SOURCE EXTRACT>
Transcending Thought
The virtue in most request is conformity. Self-reliance is its aversion... Whoso would be a man must be a nonconformist... No law can be sacred to me but that of my nature... I am ashamed to think how easily we capitulate to badges and names, to large societies and dead institutions... What I must do is all that concerns me, not what the people think.
Living Life to its Fullest Potential
In my journey through this life, I've learned much. Life has been good to me.
Yes, life is good. In the five decades I've lived so far, I've come to realize how we determine our perception of life. As a kid it's great, we play with our friends and are typically happy. I look back at those times and think would I want to do it again? To most of my school mates I was the oddball, I wasn't good at sports, shy, and usually the one the bullies picked on. I resented my parents for forcing me to go to church on Sunday Morning and Evening then again for Wednesday night service. I wanted to do what I pleased and that was to have fun, or what I thought was fun, with my friends. In my teens, this led me down a path of pleasing others instead of listening to myself. I wanted friends and would do just about anything, kinda sickening looking back at it. There was a time period of three years which could have ended my life at it's desire
Most everyone has this period in our life that we become the prodigal child. I think life throws it on us to show us what we're made of. Sooner or later we come out of it and move on. As we do life throws at us another couple decades of family life and raising our own children (this could be a spouse or mate if you've elected not to have children) and making a living. The as the kids grow up and leave home grandkids begin to arrive on the scene( at least usually we can take responsibility for them when we want then turn them back over to their parents).
As we progress we often look back and ask would we have done it differently? Some times the answer is yes and sometimes it is no. As I reminisce which I have a tendency to do, the answer I usually come up with is if I hadn't lived those experiences what would I be like today? Yes there are times in my past that I could have made other choices but the ones I made were important lessons in life which molded the physical being I call myself. What experiences I faced I see as valuable lessons, some good some not so good at the time.

DIRECTIONS FOR THIS TASK>
Please answer from the essay on living life to its fullest: how many decades does the writer say they have lived so far?

INFORMATION SHOWN>
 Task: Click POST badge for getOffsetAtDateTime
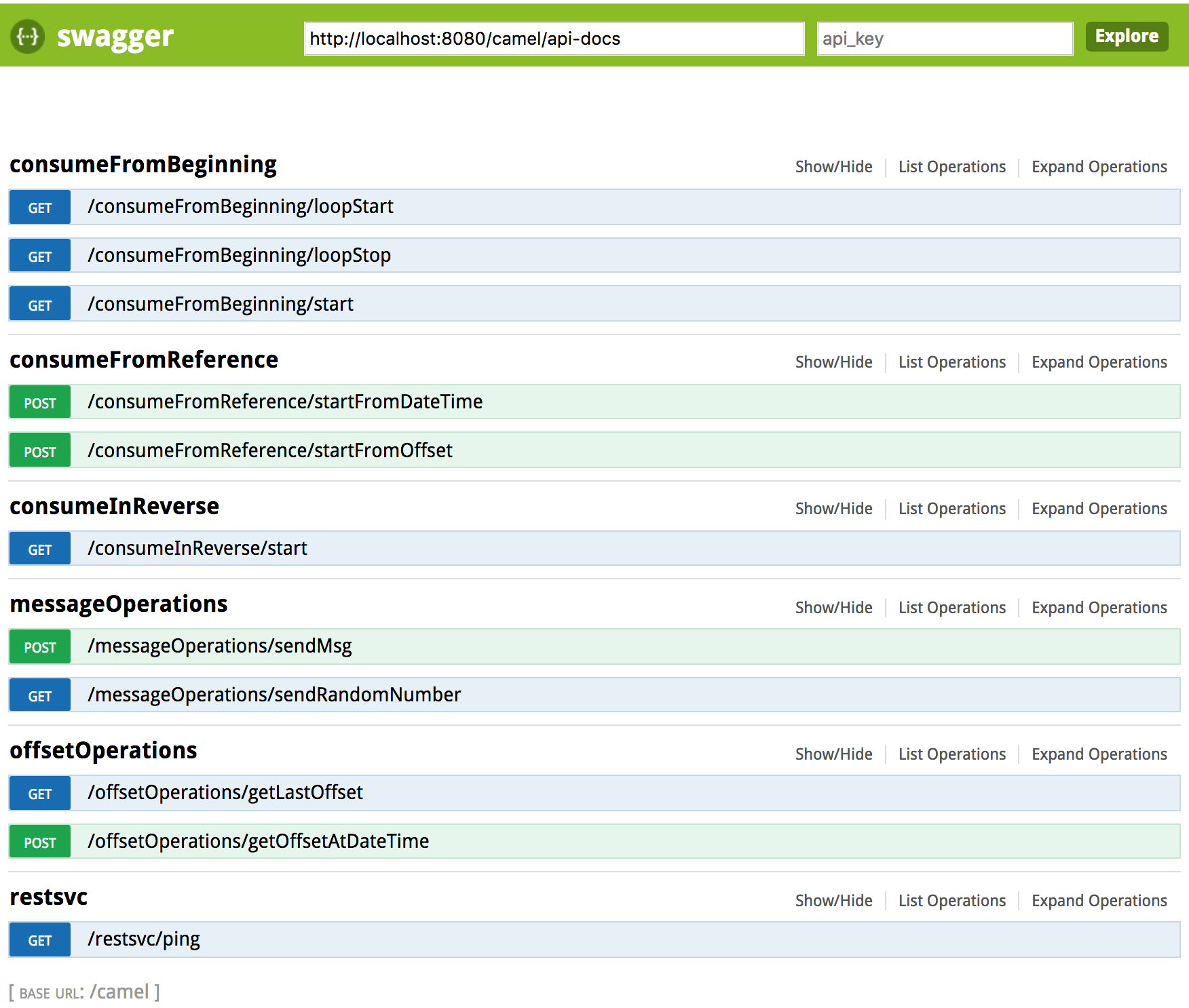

SOLUTION BELOW>
Five decades.